[Task brief] Note how many lines of the data below hold the word "icon", then give that number with no other text.

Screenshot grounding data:

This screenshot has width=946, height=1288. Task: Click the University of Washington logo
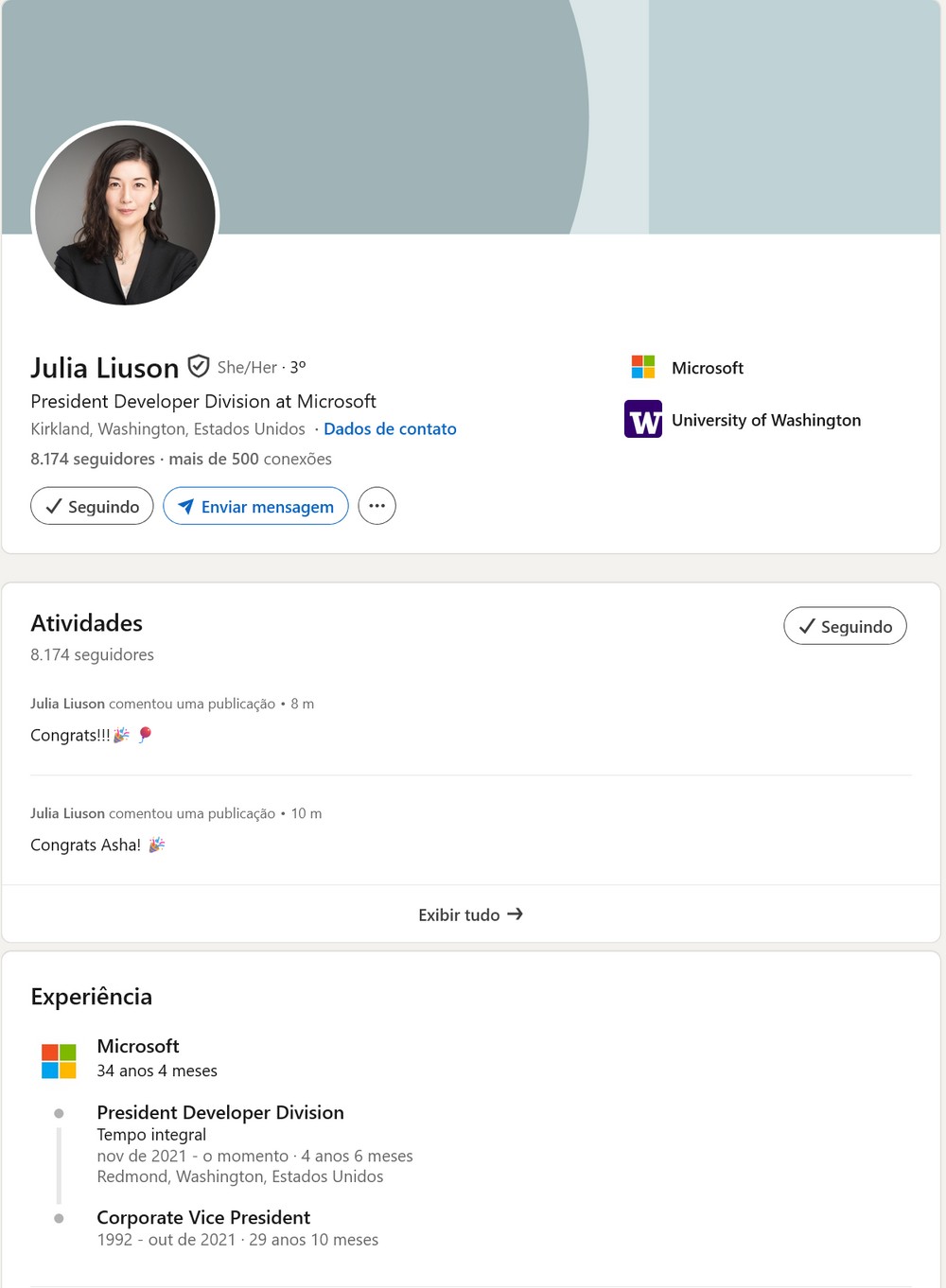643,420
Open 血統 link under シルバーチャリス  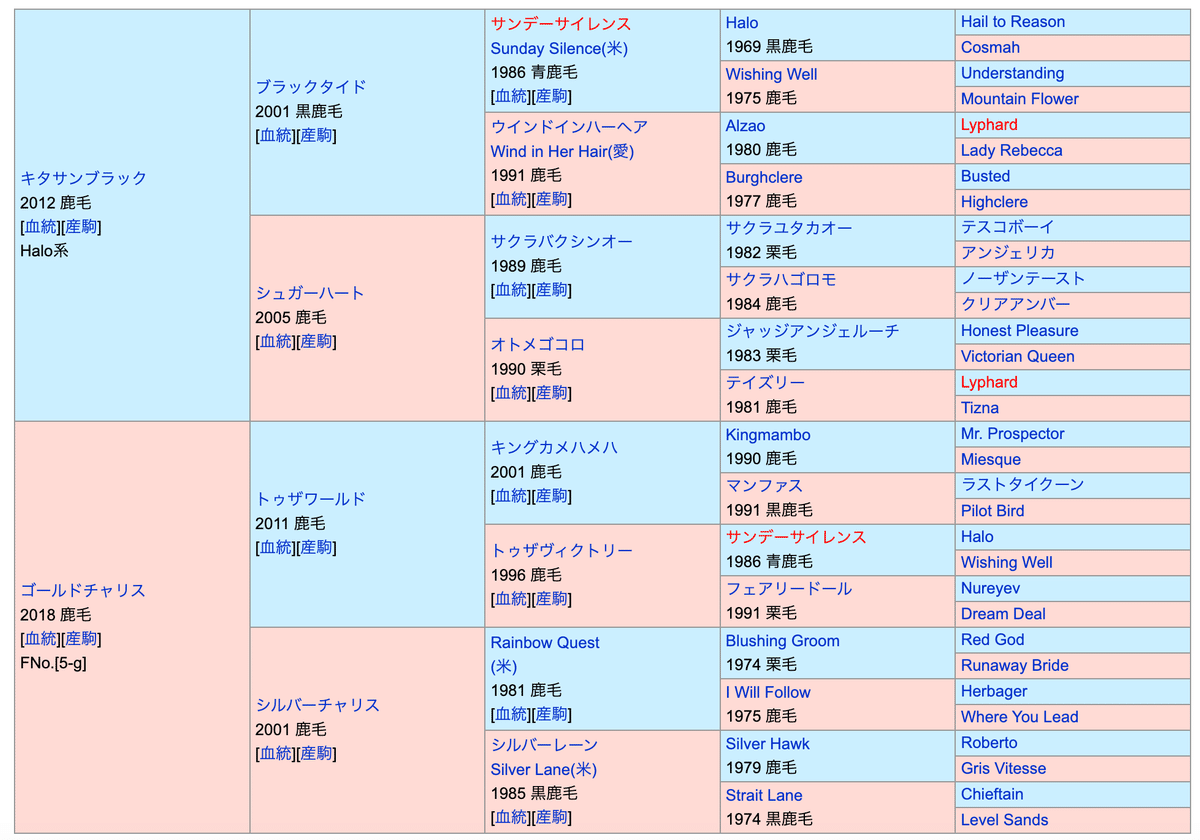[275, 754]
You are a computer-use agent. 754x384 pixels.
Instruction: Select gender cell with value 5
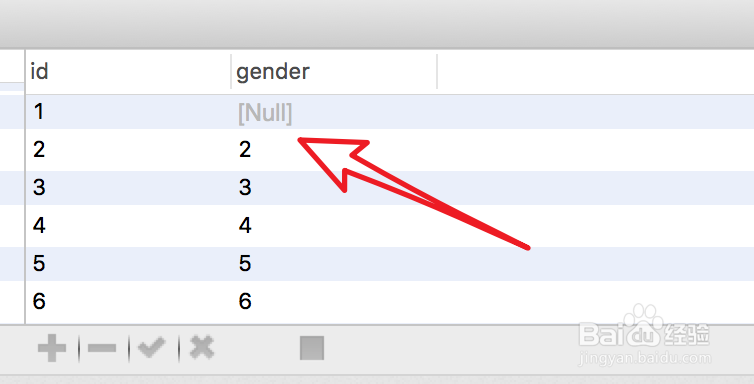point(334,263)
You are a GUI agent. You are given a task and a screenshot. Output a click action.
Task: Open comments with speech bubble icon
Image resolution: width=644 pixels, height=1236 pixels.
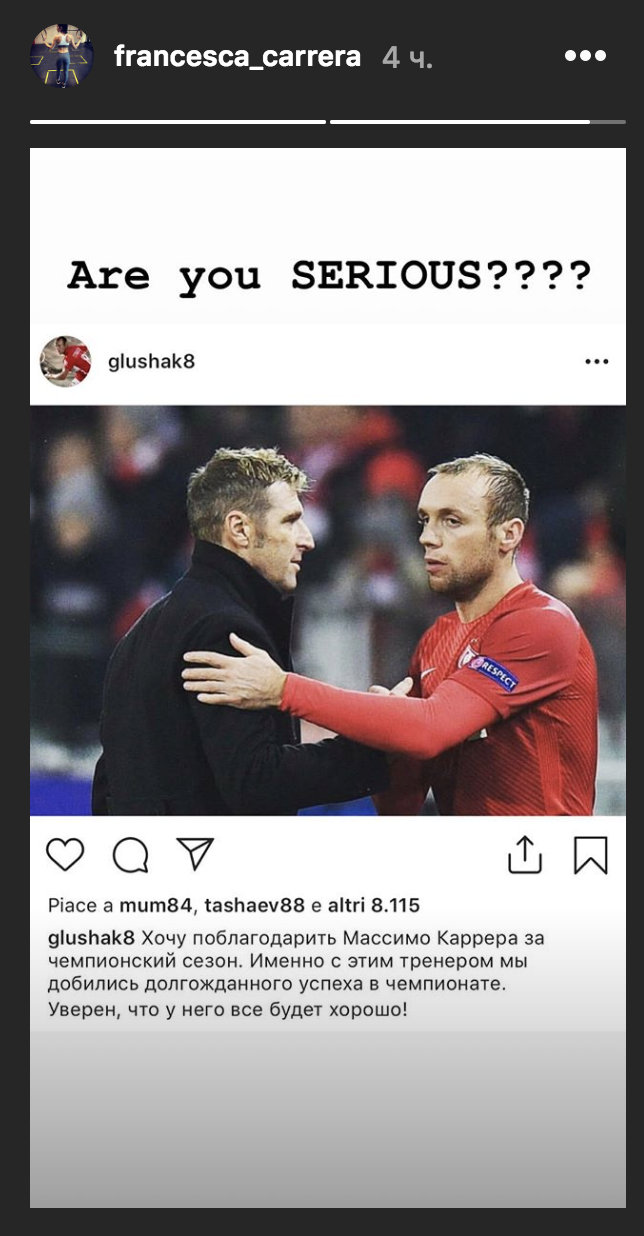click(x=130, y=855)
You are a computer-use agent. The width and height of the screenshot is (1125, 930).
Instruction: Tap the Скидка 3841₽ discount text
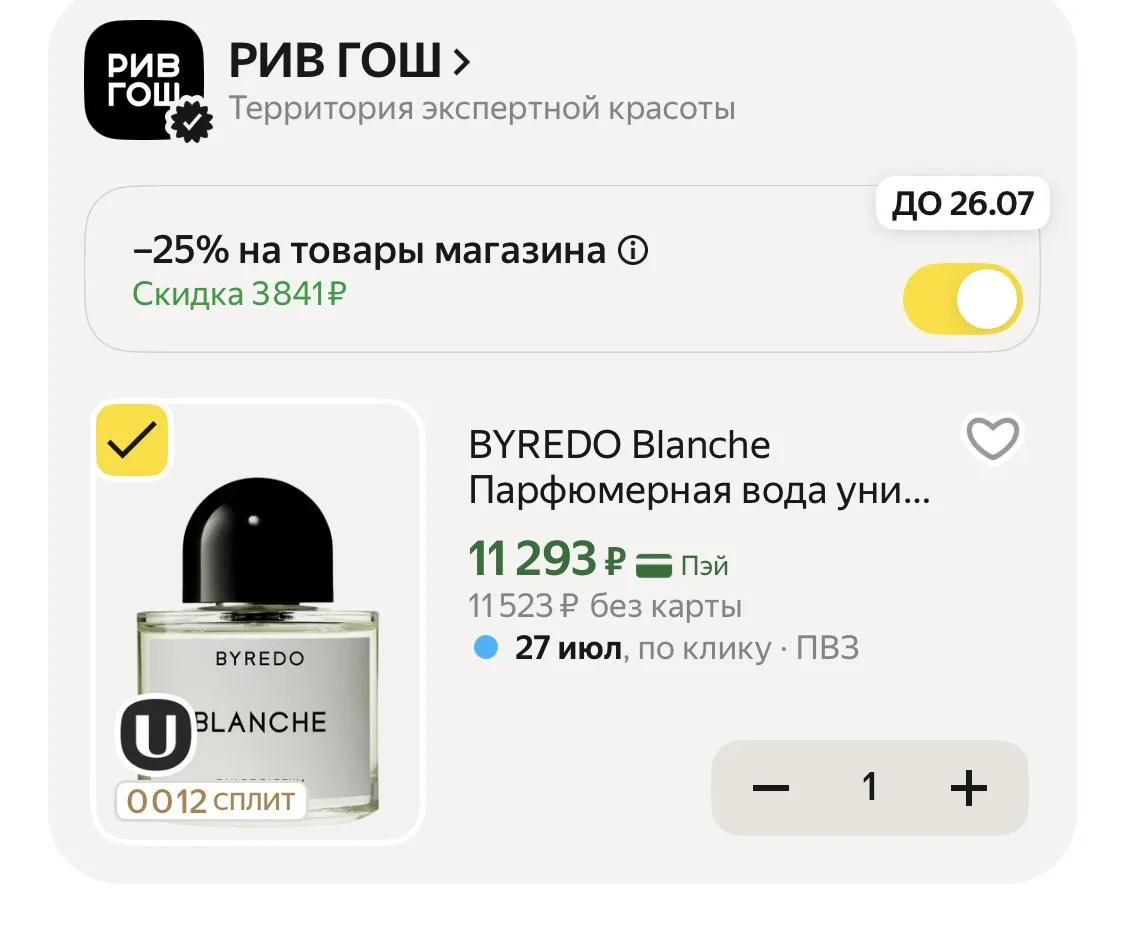pyautogui.click(x=240, y=293)
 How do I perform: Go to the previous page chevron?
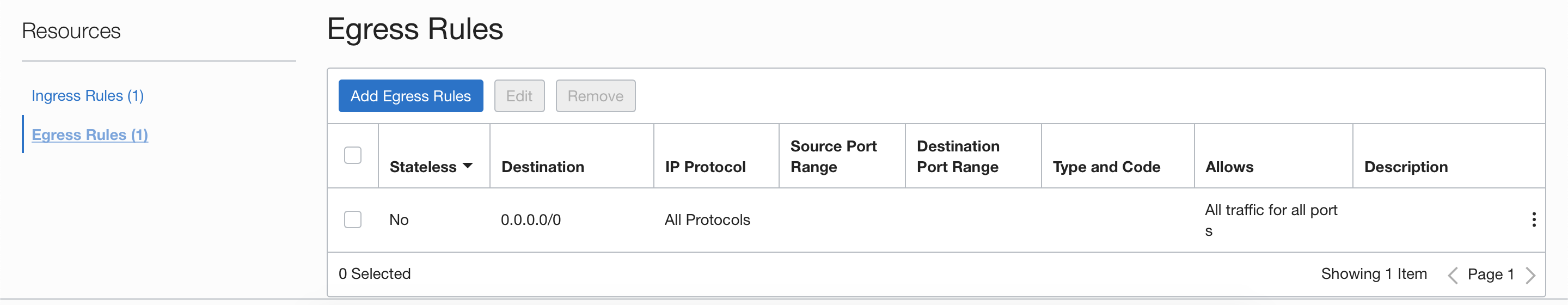coord(1453,275)
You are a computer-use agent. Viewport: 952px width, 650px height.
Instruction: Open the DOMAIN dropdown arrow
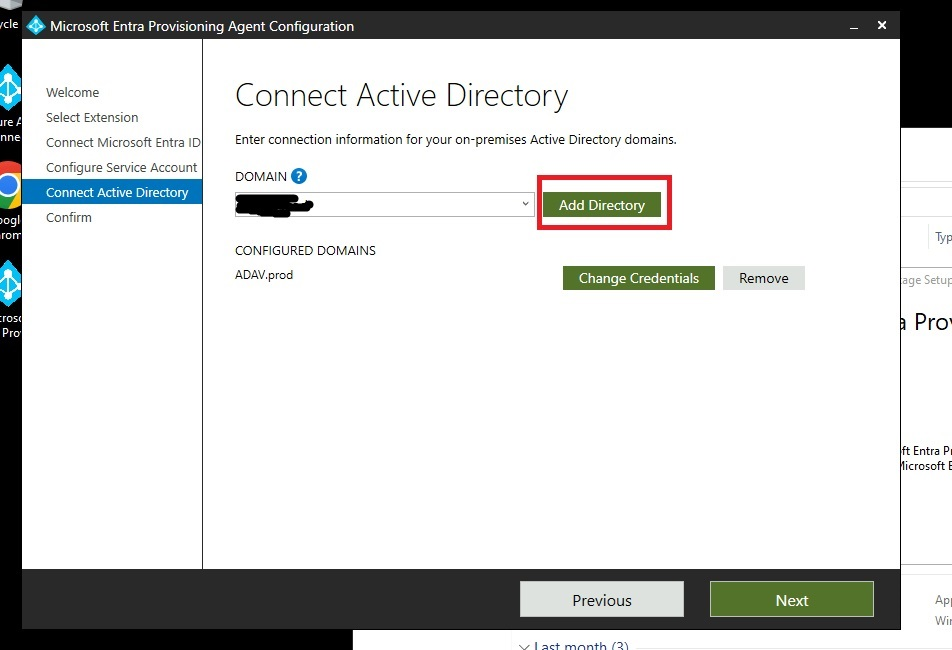524,204
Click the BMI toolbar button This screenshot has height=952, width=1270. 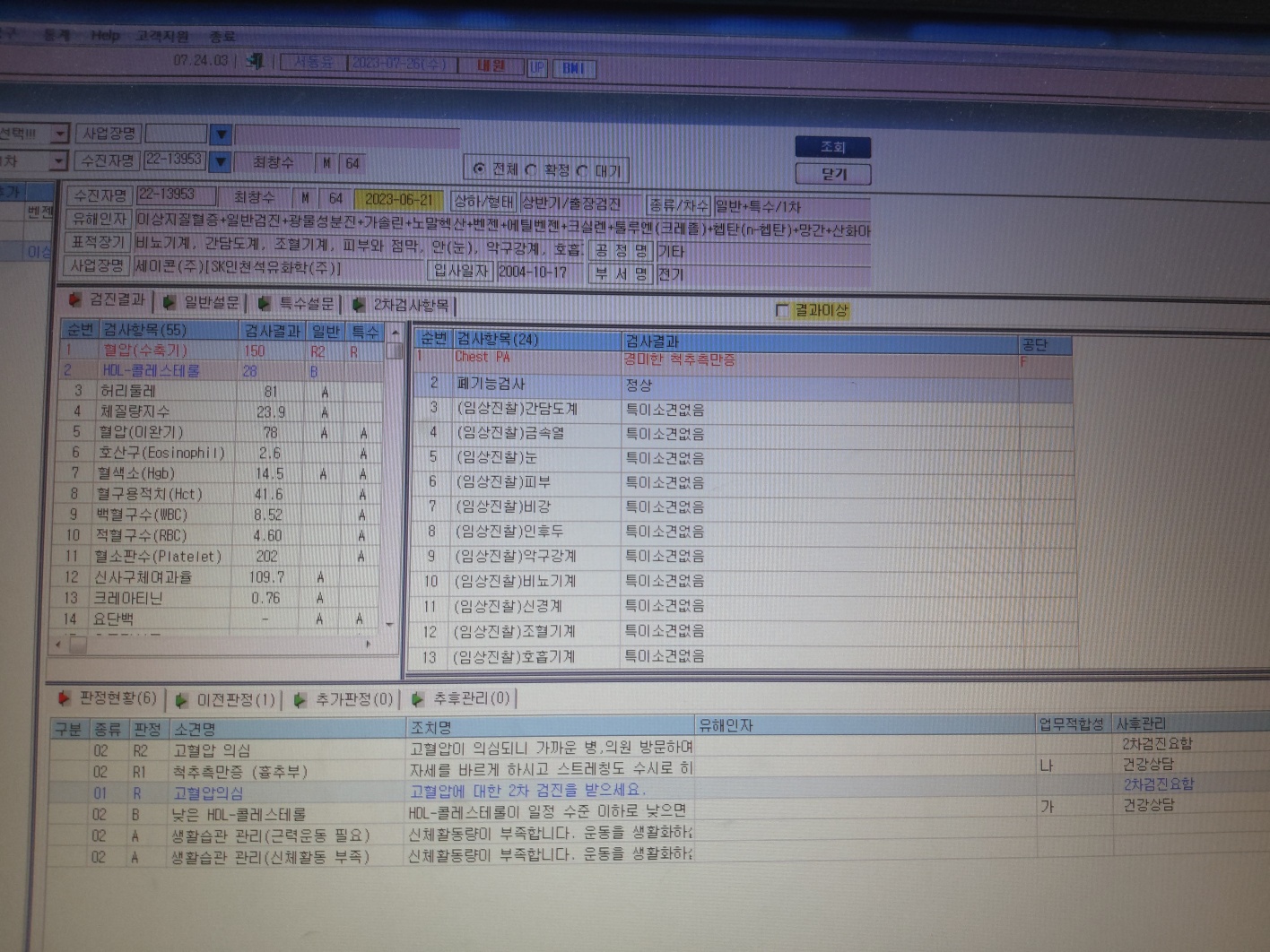pos(574,68)
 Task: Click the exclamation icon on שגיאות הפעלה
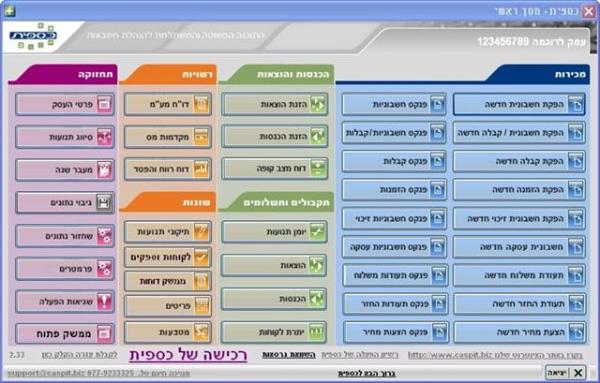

[Exercise output] 2